O São Paio da Torreira

Mas voltemos para a festa. Para a festa rainha das festas dos povos do Baixo-Vouga, o São Paio da Torreira. Meu pai adorava esta festa. Aí estão os seus textos, que compilei para fazer o seu livro, Amor à Terra, para o comprovar.

Pelo São Paio a porta da casa dos meus pais não se fechava. Era um corrupio de amigos que chegavam e partiam. Na sala e na varanda larga, havia coisas que nunca faltavam: leitão assado, caldeirada de enguias, travessas de enguias fritas... e vinhinho.

Alguns eram sempre certinhos todos os anos, como as regueifas: O abade de UI, muito amigo do meu pai e seu oposto na política. O abade era unha e carne com o Conselheiro Albino dos Reis, delfim de Salazar, e aparecia sempre bem provido de tabaco surro e sacadas de padas de UI; o Dr. Albino, médico de Canelas, o Pereira, advogado em Ovar, muitos mais que já não consigo invocar. Mas estes, como o meu velho, eram todos indefessos das bailarinas com quem gastavam horas.

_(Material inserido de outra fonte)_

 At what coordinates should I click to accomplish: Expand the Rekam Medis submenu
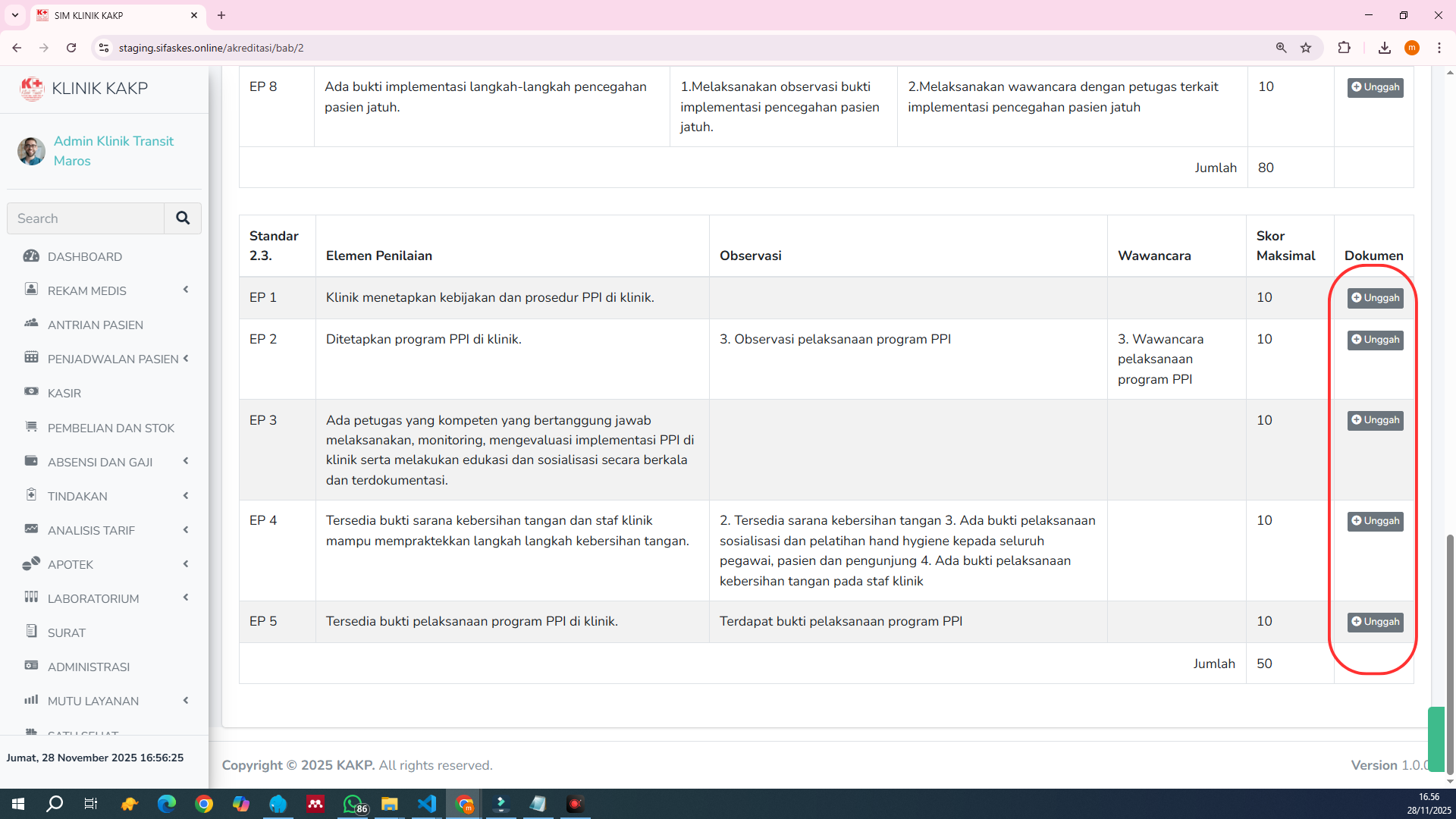tap(186, 290)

Nesses anos as enguias eram abundantes por toda a Ria e baratas. A fábrica de conservas de enguias não nasceu e floresceu na Murtosa por a Ria ter muitos caranguejos... Hoje, para comer enguias é preciso receita médica! Mas então serviam-se generosamente. As mais delgadas, que não serviam para a caldeirada, lavavam-se, muito bem lavadas, enxugavam-se e fritavam-se em azeite nas sertãs de ferro. Voltavam a enxugar-se, desta feita em papel pardo, e iam para as travessas enfeitadas com raminhos de salsa, para dar sainete. Com uma padinha d'UI marchavam algumas e um bom copo, enquanto as bailarinas prosseguiam na sua dança:

O que é que saiu para trunfo?

Ora, preste atenção ao que está a fazer...

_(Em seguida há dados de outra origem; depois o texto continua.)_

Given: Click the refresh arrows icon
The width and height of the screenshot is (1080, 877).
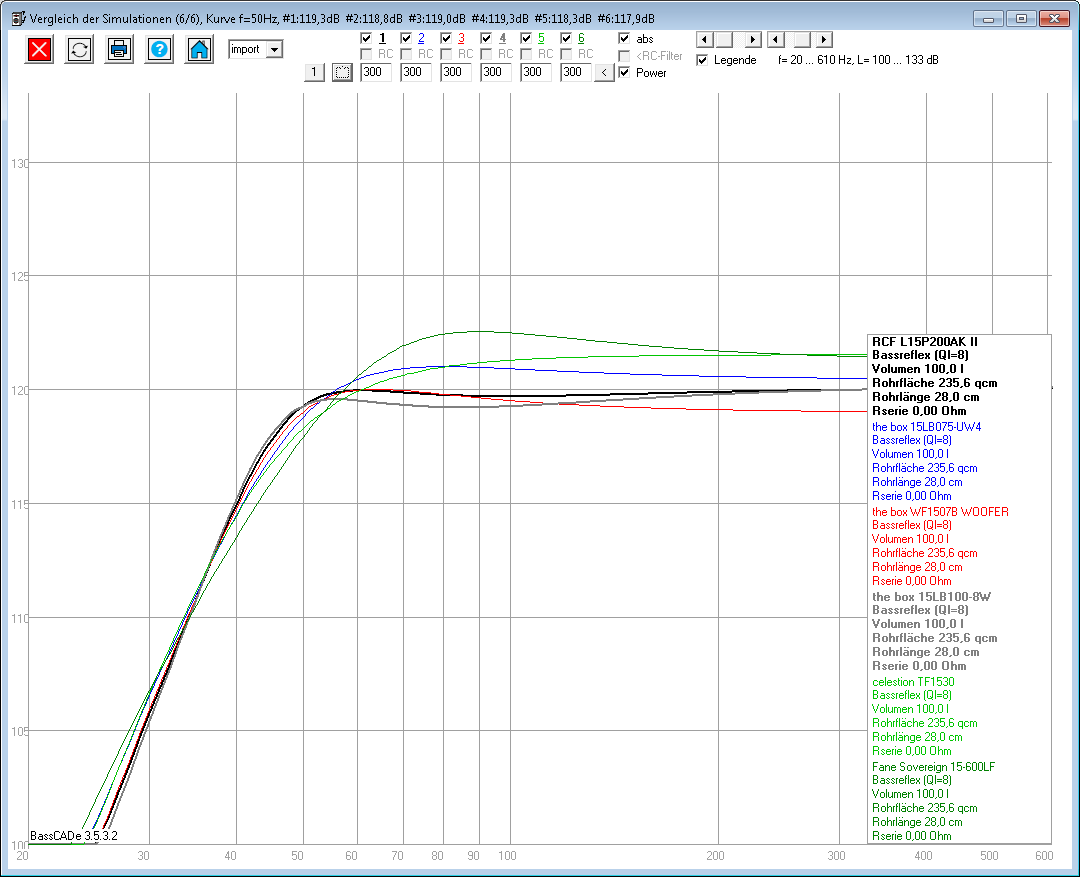Looking at the screenshot, I should pos(79,50).
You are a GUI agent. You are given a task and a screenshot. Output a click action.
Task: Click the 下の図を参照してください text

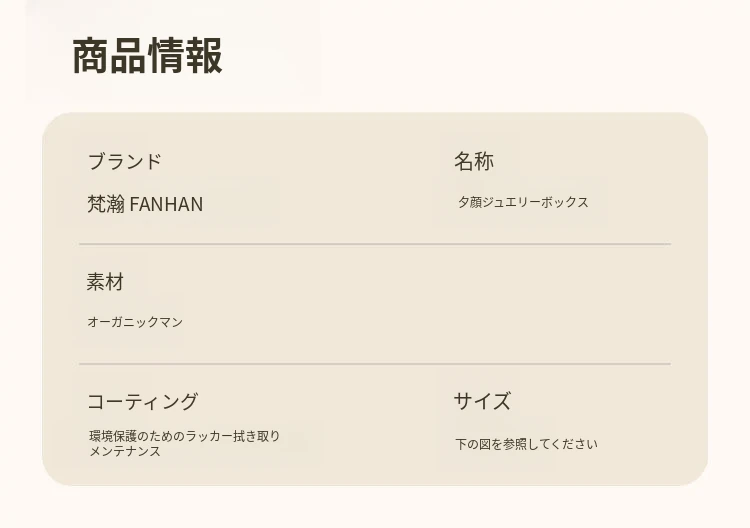pyautogui.click(x=526, y=444)
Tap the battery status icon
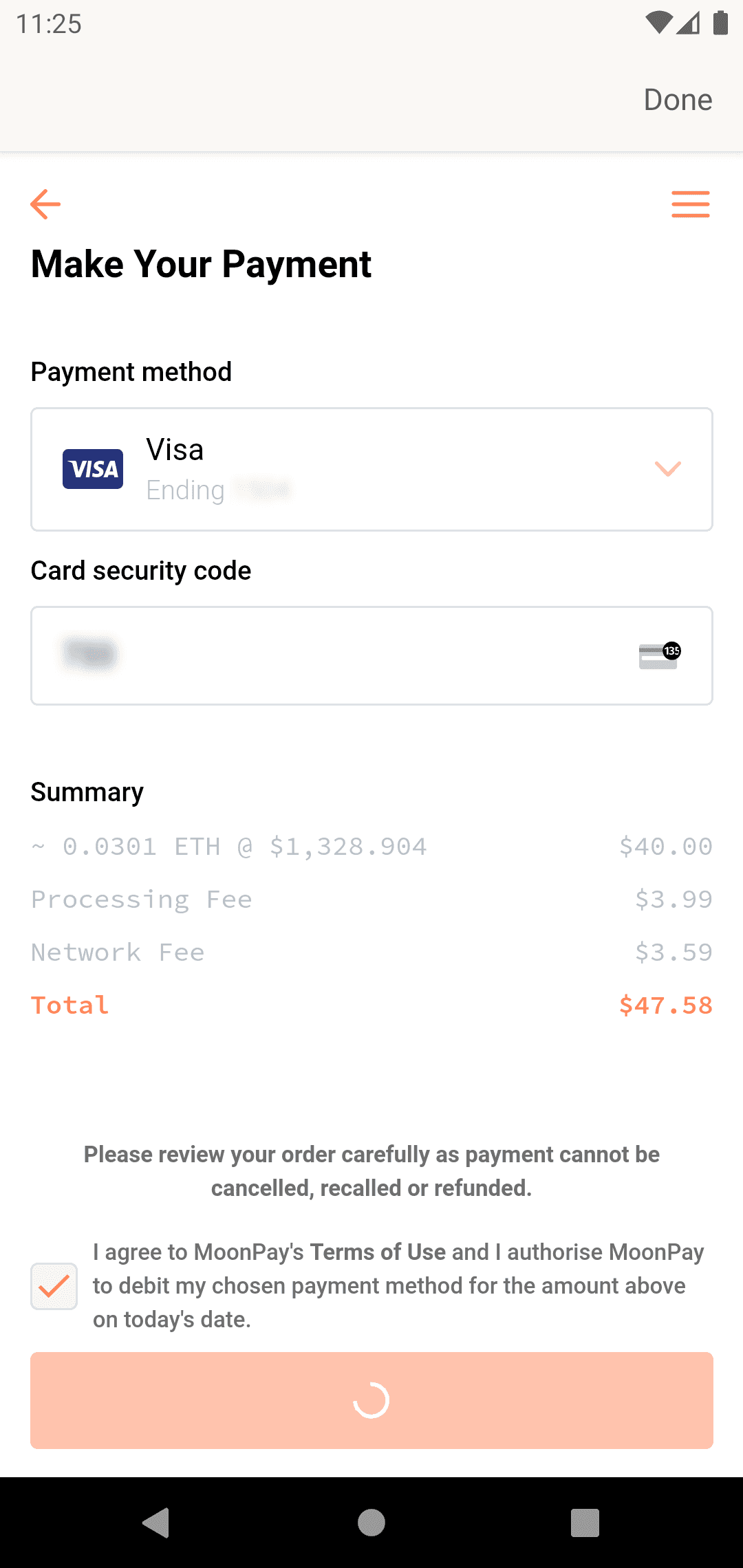The height and width of the screenshot is (1568, 743). pyautogui.click(x=720, y=23)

Sobrando e fazia-se para que sobrassem voltavam a nadar num escabeche feito com vinagre de vinho e iam-se desenterrando mesmo que os romeiros já tivessem embarcado no derradeiro mercanteI. Assim se conservava o peixe (por falar nisso, já provaram uma perdiz de escabeche à moda da Beira-Baixa? E ainda há quem não goste de vinagre!) em tempos de não haver aparelhos de frio. O frio, insisto, operou uma profunda revolução nos comeres. Mas, os que sabem, os que podem, sempre que puderem, devem fugir disso como o diabo da cruz. Paladares e aromas vão-se às urtigas e casos há, como as enguias, em que o desastre é total. O escabeche e um mosqueiro, mesmo que pequeno, devem ter-se em conta.

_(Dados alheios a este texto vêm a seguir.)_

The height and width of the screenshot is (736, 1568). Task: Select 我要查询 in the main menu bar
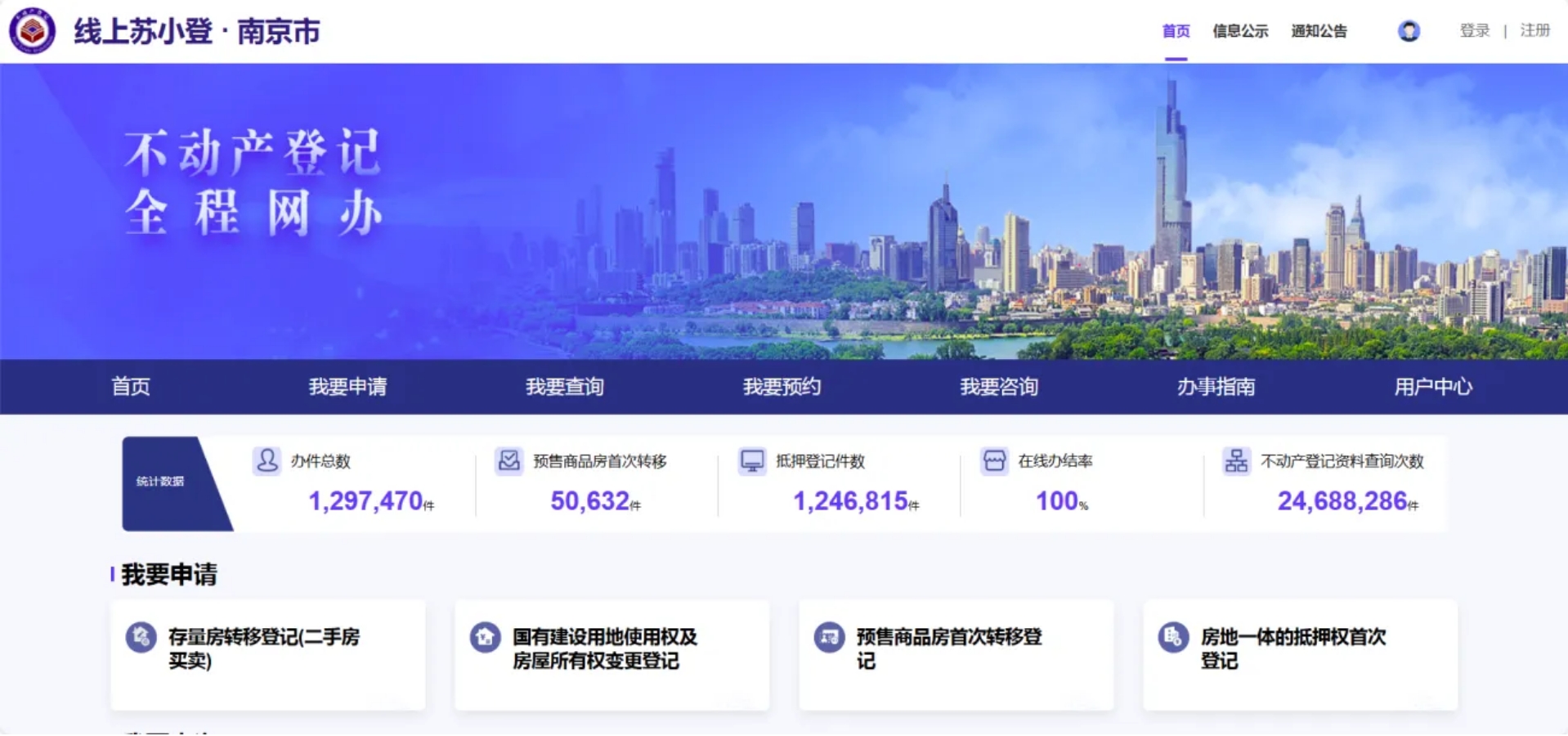tap(565, 387)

As padinhas de UI chamavam o leitão para uma sandes como o escabeche lhes chamava o miolo. Se fosse possível recuperar velhas ambiências, o seu préstimo e paladar montavam pelos degraus da amizade e do convívio mais alto que o foguetório actual. É do que me lembro. Disso e da velocidade dos carrosséis.